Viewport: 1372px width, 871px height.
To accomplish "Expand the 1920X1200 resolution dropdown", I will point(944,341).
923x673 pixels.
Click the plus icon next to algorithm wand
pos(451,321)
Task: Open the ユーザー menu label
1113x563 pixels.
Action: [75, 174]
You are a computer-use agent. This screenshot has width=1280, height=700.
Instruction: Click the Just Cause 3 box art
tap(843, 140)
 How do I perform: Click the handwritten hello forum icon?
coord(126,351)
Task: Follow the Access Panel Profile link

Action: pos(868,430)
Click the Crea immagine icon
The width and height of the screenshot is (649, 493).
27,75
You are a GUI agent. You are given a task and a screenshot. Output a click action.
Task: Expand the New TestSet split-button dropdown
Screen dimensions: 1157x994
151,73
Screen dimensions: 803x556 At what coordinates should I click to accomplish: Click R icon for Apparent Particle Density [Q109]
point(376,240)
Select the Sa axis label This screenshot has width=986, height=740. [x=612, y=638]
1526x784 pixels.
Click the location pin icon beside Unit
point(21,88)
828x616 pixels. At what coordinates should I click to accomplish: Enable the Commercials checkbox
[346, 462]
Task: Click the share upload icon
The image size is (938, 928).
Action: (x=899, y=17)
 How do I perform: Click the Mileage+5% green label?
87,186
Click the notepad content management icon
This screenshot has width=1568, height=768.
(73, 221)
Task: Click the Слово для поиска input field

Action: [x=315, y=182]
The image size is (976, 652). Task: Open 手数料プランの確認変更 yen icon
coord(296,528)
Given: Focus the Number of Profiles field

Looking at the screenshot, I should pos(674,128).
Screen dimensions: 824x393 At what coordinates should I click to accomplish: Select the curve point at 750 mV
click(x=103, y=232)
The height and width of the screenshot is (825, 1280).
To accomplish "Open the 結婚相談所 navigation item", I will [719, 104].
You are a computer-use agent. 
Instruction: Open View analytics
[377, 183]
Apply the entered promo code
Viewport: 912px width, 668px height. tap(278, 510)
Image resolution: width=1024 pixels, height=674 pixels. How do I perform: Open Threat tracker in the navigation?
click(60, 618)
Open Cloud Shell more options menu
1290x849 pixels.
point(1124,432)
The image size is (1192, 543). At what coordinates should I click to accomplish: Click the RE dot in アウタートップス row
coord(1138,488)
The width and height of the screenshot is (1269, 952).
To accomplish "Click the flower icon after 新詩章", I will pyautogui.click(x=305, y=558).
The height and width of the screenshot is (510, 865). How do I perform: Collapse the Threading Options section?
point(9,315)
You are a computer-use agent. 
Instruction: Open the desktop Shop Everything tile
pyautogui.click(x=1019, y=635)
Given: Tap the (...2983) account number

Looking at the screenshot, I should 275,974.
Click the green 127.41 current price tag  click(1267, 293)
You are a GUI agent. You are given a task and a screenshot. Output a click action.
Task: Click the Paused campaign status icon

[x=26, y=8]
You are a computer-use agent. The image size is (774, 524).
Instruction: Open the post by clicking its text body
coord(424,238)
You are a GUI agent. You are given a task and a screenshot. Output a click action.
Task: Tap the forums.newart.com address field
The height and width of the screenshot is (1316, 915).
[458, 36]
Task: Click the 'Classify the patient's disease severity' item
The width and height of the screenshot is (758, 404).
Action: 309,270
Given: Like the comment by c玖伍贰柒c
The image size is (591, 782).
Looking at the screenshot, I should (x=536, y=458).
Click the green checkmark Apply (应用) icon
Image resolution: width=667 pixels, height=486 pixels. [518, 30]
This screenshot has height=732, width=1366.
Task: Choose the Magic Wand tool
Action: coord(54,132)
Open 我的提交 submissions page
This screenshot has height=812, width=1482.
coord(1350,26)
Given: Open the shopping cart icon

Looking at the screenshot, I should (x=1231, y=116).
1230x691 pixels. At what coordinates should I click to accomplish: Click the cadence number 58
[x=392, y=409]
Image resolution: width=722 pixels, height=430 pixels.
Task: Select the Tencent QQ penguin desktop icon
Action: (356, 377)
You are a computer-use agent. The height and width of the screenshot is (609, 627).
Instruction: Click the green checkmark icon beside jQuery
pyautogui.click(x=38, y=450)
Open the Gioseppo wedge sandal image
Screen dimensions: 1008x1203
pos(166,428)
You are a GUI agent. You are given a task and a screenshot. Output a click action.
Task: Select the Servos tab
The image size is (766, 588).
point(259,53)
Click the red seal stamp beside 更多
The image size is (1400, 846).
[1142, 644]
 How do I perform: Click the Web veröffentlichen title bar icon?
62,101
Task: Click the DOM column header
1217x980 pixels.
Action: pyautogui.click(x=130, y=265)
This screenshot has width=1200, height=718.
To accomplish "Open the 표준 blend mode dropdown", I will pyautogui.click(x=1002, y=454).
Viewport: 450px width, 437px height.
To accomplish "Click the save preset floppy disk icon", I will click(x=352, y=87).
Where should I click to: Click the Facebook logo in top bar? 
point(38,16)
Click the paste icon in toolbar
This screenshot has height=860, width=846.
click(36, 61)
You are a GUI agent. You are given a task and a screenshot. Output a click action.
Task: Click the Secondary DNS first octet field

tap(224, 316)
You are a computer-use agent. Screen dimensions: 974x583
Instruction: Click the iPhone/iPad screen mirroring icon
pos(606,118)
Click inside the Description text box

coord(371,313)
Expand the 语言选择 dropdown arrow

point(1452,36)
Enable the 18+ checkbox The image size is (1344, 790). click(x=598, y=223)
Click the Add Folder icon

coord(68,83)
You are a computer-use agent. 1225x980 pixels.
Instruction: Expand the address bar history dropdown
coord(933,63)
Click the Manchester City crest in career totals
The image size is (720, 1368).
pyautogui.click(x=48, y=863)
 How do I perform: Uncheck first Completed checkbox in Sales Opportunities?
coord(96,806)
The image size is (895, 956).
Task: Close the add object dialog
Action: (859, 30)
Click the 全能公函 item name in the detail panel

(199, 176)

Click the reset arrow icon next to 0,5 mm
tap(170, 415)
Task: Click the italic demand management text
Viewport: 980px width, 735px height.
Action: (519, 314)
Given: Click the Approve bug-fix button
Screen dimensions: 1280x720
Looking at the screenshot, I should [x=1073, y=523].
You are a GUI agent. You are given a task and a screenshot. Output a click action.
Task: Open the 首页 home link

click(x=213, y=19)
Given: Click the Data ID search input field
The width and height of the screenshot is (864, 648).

▶ _TASK BRIEF_
Give back the complete data, each line unchanged.

▶ _WRITTEN SOLUTION_
Viewport: 1372px width, 871px height.
To accomplish "Expand the 1920X1200 resolution dropdown", I will point(944,341).
923x673 pixels.
Click the plus icon next to algorithm wand
pos(451,321)
Task: Open the ユーザー menu label
1113x563 pixels.
Action: [75, 174]
You are a computer-use agent. This screenshot has width=1280, height=700.
Instruction: Click the Just Cause 3 box art
tap(843, 140)
 How do I perform: Click the handwritten hello forum icon?
coord(126,351)
Task: Follow the Access Panel Profile link

Action: pos(868,430)
Click the Crea immagine icon
The width and height of the screenshot is (649, 493).
27,75
You are a GUI agent. You are given a task and a screenshot. Output a click action.
Task: Expand the New TestSet split-button dropdown
Screen dimensions: 1157x994
151,73
Screen dimensions: 803x556 At what coordinates should I click to accomplish: Click R icon for Apparent Particle Density [Q109]
point(376,240)
Select the Sa axis label This screenshot has width=986, height=740. [x=612, y=638]
1526x784 pixels.
Click the location pin icon beside Unit
point(21,88)
828x616 pixels. At what coordinates should I click to accomplish: Enable the Commercials checkbox
[346, 462]
Task: Click the share upload icon
The image size is (938, 928).
Action: (x=899, y=17)
 How do I perform: Click the Mileage+5% green label?
87,186
Click the notepad content management icon
This screenshot has width=1568, height=768.
(73, 221)
Task: Click the Слово для поиска input field

Action: [x=315, y=182]
The image size is (976, 652). Task: Open 手数料プランの確認変更 yen icon
coord(296,528)
Given: Focus the Number of Profiles field

Looking at the screenshot, I should pos(674,128).
Screen dimensions: 824x393 At what coordinates should I click to accomplish: Select the curve point at 750 mV
click(x=103, y=232)
The height and width of the screenshot is (825, 1280).
To accomplish "Open the 結婚相談所 navigation item", I will [719, 104].
You are a computer-use agent. 
Instruction: Open View analytics
[377, 183]
Apply the entered promo code
Viewport: 912px width, 668px height. tap(278, 510)
Image resolution: width=1024 pixels, height=674 pixels. How do I perform: Open Threat tracker in the navigation?
click(60, 618)
Open Cloud Shell more options menu
1290x849 pixels.
point(1124,432)
The image size is (1192, 543). At what coordinates should I click to accomplish: Click the RE dot in アウタートップス row
coord(1138,488)
The width and height of the screenshot is (1269, 952).
To accomplish "Click the flower icon after 新詩章", I will pyautogui.click(x=305, y=558).
The height and width of the screenshot is (510, 865). How do I perform: Collapse the Threading Options section?
point(9,315)
You are a computer-use agent. 
Instruction: Open the desktop Shop Everything tile
pyautogui.click(x=1019, y=635)
Given: Tap the (...2983) account number

Looking at the screenshot, I should 275,974.
Click the green 127.41 current price tag  click(1267, 293)
You are a GUI agent. You are given a task and a screenshot. Output a click action.
Task: Click the Paused campaign status icon

[x=26, y=8]
You are a computer-use agent. The image size is (774, 524).
Instruction: Open the post by clicking its text body
coord(424,238)
You are a GUI agent. You are given a task and a screenshot. Output a click action.
Task: Tap the forums.newart.com address field
The height and width of the screenshot is (1316, 915).
[458, 36]
Task: Click the 'Classify the patient's disease severity' item
The width and height of the screenshot is (758, 404).
Action: 309,270
Given: Like the comment by c玖伍贰柒c
The image size is (591, 782).
Looking at the screenshot, I should (x=536, y=458).
Click the green checkmark Apply (应用) icon
Image resolution: width=667 pixels, height=486 pixels. [518, 30]
This screenshot has height=732, width=1366.
Task: Choose the Magic Wand tool
Action: coord(54,132)
Open 我的提交 submissions page
This screenshot has height=812, width=1482.
coord(1350,26)
Given: Open the shopping cart icon

Looking at the screenshot, I should (x=1231, y=116).
1230x691 pixels. At what coordinates should I click to accomplish: Click the cadence number 58
[x=392, y=409]
Image resolution: width=722 pixels, height=430 pixels.
Task: Select the Tencent QQ penguin desktop icon
Action: (356, 377)
You are a computer-use agent. The height and width of the screenshot is (609, 627).
Instruction: Click the green checkmark icon beside jQuery
pyautogui.click(x=38, y=450)
Open the Gioseppo wedge sandal image
Screen dimensions: 1008x1203
pos(166,428)
You are a GUI agent. You are given a task and a screenshot. Output a click action.
Task: Select the Servos tab
The image size is (766, 588).
point(259,53)
Click the red seal stamp beside 更多
The image size is (1400, 846).
[1142, 644]
 How do I perform: Click the Web veröffentlichen title bar icon?
62,101
Task: Click the DOM column header
1217x980 pixels.
Action: pyautogui.click(x=130, y=265)
This screenshot has width=1200, height=718.
To accomplish "Open the 표준 blend mode dropdown", I will pyautogui.click(x=1002, y=454).
Viewport: 450px width, 437px height.
To accomplish "Click the save preset floppy disk icon", I will click(x=352, y=87).
Where should I click to: Click the Facebook logo in top bar? 
point(38,16)
Click the paste icon in toolbar
This screenshot has height=860, width=846.
click(36, 61)
You are a GUI agent. You are given a task and a screenshot. Output a click action.
Task: Click the Secondary DNS first octet field

tap(224, 316)
You are a computer-use agent. Screen dimensions: 974x583
Instruction: Click the iPhone/iPad screen mirroring icon
pos(606,118)
Click inside the Description text box

coord(371,313)
Expand the 语言选择 dropdown arrow

point(1452,36)
Enable the 18+ checkbox The image size is (1344, 790). click(x=598, y=223)
Click the Add Folder icon

coord(68,83)
You are a computer-use agent. 1225x980 pixels.
Instruction: Expand the address bar history dropdown
coord(933,63)
Click the Manchester City crest in career totals
The image size is (720, 1368).
pyautogui.click(x=48, y=863)
 How do I perform: Uncheck first Completed checkbox in Sales Opportunities?
coord(96,806)
The image size is (895, 956).
Task: Close the add object dialog
Action: (859, 30)
Click the 全能公函 item name in the detail panel

(199, 176)

Click the reset arrow icon next to 0,5 mm
tap(170, 415)
Task: Click the italic demand management text
Viewport: 980px width, 735px height.
Action: (519, 314)
Given: Click the Approve bug-fix button
Screen dimensions: 1280x720
Looking at the screenshot, I should [x=1073, y=523].
You are a GUI agent. You are given a task and a screenshot. Output a click action.
Task: Open the 首页 home link

click(x=213, y=19)
Given: Click the Data ID search input field
The width and height of the screenshot is (864, 648).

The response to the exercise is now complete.